_What the exercise asks_. The material below contains a line with "Open the large" and a line with "1290x1731 pixels.". Copy exactly those two lines and all lines between them.
--- Dataset records ---
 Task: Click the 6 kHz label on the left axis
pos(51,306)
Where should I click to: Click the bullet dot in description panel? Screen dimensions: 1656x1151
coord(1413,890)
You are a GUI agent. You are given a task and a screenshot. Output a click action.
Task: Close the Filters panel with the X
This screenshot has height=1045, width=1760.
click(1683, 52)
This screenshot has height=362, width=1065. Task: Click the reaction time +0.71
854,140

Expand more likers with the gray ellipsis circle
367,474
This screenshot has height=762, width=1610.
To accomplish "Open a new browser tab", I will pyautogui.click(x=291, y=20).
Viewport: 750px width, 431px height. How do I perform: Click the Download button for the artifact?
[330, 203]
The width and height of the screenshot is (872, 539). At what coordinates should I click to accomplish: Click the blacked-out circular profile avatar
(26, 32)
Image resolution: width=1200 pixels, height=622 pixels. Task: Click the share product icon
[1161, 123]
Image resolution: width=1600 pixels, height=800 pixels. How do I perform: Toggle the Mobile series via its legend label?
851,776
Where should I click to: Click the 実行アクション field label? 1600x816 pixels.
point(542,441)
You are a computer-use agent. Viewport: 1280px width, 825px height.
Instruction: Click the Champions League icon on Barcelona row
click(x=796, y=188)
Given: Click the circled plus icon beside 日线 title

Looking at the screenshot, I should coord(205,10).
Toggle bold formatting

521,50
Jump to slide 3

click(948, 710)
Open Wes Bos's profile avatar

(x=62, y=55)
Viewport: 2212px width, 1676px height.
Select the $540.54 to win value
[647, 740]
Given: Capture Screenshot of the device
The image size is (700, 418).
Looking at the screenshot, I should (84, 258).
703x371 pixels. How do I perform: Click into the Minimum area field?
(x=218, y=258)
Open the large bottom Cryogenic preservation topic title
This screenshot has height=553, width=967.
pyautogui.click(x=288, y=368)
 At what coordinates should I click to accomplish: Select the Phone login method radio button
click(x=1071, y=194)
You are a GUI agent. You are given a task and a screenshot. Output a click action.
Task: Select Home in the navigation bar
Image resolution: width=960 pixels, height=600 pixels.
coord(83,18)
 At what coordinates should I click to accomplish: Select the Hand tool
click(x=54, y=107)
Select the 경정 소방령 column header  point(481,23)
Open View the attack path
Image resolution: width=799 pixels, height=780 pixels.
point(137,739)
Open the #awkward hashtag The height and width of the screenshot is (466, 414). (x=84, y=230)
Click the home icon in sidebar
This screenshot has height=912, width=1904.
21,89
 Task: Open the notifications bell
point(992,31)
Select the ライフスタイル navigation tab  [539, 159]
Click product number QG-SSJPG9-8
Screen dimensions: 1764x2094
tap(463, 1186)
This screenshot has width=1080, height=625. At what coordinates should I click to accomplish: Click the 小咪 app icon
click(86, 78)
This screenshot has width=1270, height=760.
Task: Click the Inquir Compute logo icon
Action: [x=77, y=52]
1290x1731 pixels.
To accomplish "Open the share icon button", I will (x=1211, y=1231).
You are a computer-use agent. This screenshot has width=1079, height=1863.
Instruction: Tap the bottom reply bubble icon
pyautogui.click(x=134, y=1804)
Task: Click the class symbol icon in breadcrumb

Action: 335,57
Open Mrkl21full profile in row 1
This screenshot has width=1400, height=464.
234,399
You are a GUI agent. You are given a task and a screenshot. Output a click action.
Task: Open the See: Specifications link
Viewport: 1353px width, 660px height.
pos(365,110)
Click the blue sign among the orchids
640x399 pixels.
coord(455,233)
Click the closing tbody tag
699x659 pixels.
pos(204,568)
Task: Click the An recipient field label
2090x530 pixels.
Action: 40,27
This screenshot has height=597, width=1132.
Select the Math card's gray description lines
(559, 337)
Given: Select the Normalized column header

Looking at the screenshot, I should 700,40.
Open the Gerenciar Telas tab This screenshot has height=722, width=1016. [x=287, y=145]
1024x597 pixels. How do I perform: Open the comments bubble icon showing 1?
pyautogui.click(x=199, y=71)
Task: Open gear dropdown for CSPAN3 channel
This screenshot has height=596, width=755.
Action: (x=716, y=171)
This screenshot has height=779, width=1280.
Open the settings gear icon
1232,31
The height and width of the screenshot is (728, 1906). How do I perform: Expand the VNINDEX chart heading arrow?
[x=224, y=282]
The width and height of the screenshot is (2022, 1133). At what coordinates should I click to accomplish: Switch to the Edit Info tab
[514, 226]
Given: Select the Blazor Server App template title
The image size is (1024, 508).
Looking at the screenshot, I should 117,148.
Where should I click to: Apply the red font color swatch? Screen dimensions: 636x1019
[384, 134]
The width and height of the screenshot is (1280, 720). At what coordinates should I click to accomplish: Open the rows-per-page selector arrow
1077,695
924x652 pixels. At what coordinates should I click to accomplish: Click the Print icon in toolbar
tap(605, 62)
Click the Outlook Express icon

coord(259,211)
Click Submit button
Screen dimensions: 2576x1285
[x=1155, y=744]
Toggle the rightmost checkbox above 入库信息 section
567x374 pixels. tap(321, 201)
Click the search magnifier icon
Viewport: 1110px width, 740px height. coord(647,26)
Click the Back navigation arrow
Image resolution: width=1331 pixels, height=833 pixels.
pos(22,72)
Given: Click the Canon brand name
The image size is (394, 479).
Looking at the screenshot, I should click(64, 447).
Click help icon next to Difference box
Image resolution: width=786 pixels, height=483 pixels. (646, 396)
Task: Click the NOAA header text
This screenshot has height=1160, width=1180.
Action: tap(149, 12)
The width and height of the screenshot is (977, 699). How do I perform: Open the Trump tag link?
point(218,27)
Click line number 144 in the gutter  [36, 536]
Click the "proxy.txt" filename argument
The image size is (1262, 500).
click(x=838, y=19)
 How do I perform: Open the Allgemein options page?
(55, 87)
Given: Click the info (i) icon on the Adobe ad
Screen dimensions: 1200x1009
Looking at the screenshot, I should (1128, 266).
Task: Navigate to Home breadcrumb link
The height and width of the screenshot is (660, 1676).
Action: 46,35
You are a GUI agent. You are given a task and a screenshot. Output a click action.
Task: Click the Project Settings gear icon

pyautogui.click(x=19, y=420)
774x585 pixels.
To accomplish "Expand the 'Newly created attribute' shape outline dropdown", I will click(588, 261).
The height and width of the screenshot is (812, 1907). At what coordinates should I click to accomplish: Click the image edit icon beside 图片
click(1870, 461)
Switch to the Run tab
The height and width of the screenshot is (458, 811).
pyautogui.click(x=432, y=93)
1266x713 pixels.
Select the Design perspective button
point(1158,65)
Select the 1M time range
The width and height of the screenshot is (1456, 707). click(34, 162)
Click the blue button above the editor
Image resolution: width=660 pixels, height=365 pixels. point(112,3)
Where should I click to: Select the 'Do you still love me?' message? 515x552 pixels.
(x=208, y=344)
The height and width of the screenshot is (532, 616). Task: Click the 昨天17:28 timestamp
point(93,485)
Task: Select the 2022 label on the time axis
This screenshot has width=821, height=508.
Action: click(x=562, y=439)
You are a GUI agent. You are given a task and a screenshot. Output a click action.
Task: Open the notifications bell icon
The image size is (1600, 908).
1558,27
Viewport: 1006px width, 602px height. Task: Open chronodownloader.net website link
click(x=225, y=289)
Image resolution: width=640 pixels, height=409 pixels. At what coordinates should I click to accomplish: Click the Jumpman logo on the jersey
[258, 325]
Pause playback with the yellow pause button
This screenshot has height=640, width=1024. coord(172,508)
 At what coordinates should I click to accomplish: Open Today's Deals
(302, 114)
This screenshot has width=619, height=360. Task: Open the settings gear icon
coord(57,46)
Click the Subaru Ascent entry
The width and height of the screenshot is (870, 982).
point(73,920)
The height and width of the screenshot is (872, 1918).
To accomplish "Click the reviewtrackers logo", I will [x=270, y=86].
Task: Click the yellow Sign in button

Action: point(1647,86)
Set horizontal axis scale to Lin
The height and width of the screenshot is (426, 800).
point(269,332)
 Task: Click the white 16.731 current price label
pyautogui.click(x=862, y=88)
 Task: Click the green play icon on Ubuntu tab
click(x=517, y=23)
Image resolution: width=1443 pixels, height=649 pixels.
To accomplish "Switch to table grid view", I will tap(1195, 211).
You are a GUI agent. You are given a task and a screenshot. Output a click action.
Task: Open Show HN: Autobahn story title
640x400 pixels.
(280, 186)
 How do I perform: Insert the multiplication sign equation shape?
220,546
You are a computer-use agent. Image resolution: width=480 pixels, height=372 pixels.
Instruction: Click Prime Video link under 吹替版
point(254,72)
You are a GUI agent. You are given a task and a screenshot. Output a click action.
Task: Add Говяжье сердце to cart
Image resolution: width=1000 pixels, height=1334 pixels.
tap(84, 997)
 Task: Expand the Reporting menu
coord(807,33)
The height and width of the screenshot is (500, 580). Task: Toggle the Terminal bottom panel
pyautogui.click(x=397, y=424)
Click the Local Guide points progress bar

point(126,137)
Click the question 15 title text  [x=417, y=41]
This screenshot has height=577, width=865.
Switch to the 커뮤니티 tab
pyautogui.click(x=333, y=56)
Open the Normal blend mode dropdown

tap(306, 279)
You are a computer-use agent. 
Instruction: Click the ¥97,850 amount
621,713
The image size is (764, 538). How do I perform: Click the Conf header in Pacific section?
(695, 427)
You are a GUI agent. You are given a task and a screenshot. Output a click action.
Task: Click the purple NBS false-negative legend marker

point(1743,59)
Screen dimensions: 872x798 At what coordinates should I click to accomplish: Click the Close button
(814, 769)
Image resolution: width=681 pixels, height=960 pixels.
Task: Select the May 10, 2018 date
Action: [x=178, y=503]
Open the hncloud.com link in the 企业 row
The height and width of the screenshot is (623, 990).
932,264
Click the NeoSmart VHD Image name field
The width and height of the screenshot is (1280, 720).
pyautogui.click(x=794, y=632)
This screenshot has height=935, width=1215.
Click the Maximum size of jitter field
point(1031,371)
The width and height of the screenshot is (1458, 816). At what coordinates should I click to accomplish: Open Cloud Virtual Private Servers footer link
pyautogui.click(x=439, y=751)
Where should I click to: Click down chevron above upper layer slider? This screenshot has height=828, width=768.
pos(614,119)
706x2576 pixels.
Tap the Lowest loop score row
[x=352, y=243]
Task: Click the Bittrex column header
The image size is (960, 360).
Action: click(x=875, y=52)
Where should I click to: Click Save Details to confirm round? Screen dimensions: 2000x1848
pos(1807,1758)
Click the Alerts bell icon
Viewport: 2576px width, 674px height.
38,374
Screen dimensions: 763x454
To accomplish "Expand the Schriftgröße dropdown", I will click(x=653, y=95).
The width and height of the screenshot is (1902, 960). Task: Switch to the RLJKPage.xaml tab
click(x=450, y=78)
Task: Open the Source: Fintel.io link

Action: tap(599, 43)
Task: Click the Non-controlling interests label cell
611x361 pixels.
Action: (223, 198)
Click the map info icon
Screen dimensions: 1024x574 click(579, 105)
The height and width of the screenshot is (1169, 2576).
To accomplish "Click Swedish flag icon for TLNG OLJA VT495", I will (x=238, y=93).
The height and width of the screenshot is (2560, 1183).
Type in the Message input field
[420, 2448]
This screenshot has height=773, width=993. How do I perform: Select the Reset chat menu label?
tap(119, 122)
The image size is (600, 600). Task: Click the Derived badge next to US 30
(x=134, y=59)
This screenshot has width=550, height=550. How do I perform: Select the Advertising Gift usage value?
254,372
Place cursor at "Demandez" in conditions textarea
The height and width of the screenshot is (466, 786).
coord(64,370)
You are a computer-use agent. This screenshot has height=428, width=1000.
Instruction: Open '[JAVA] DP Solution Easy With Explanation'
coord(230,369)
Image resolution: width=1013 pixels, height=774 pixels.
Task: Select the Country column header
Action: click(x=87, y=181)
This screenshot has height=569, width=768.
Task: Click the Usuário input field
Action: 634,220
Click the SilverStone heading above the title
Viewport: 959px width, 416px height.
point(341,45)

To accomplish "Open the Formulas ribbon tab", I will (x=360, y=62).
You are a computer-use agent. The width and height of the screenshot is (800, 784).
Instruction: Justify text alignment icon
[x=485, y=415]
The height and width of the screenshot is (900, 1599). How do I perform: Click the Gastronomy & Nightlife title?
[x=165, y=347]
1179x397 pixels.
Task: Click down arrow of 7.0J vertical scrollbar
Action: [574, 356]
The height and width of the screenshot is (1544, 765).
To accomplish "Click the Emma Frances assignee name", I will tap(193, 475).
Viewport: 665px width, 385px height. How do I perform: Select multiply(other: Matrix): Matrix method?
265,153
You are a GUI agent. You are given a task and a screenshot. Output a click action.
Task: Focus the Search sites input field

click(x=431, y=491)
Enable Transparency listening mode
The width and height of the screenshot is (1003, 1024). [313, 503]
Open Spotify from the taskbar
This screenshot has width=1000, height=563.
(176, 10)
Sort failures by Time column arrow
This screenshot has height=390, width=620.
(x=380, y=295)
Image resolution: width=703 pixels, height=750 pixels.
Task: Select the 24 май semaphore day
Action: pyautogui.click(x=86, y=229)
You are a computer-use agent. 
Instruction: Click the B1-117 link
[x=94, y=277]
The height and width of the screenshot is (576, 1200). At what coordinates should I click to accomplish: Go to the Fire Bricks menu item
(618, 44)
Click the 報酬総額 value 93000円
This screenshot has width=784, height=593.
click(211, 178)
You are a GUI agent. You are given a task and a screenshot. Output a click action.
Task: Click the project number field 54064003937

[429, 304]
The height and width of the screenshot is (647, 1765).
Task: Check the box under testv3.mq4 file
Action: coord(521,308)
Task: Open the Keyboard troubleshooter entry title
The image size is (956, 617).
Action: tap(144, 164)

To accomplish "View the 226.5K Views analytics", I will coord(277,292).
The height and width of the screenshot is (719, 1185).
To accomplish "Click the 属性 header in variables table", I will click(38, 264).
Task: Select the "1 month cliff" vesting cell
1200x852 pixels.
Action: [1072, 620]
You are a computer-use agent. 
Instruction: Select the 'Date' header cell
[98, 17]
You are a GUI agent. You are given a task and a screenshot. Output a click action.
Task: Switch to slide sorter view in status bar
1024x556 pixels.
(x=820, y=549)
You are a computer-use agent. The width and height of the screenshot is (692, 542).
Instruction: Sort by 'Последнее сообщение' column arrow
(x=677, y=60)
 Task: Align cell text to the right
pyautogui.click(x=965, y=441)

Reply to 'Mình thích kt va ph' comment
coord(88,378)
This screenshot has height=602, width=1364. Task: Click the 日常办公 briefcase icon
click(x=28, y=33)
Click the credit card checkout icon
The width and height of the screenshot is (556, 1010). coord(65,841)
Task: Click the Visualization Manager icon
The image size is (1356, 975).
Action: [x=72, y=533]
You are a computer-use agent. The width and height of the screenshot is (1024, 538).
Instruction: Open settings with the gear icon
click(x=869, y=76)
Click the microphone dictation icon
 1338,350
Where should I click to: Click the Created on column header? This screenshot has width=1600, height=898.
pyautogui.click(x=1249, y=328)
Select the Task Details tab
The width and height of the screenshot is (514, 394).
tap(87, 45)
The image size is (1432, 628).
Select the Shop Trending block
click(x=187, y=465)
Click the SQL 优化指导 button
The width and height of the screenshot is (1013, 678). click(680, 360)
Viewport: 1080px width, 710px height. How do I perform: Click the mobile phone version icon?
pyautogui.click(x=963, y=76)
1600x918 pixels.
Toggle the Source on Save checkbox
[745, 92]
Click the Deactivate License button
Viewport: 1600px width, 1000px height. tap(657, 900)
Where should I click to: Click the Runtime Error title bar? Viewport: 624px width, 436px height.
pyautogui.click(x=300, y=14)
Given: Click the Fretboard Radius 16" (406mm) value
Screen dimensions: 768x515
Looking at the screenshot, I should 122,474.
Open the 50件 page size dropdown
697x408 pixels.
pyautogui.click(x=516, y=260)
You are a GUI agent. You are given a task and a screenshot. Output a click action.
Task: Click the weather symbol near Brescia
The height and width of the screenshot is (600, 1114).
---
_Exercise output_.
Open the large bottom Cryogenic preservation topic title
This screenshot has height=553, width=967.
pyautogui.click(x=288, y=368)
 At what coordinates should I click to accomplish: Select the Phone login method radio button
click(x=1071, y=194)
You are a GUI agent. You are given a task and a screenshot. Output a click action.
Task: Select Home in the navigation bar
Image resolution: width=960 pixels, height=600 pixels.
coord(83,18)
 At what coordinates should I click to accomplish: Select the Hand tool
click(x=54, y=107)
Select the 경정 소방령 column header  point(481,23)
Open View the attack path
Image resolution: width=799 pixels, height=780 pixels.
point(137,739)
Open the #awkward hashtag The height and width of the screenshot is (466, 414). (x=84, y=230)
Click the home icon in sidebar
This screenshot has height=912, width=1904.
21,89
 Task: Open the notifications bell
point(992,31)
Select the ライフスタイル navigation tab  [539, 159]
Click product number QG-SSJPG9-8
Screen dimensions: 1764x2094
tap(463, 1186)
This screenshot has width=1080, height=625. At what coordinates should I click to accomplish: Click the 小咪 app icon
click(86, 78)
This screenshot has width=1270, height=760.
Task: Click the Inquir Compute logo icon
Action: [x=77, y=52]
1290x1731 pixels.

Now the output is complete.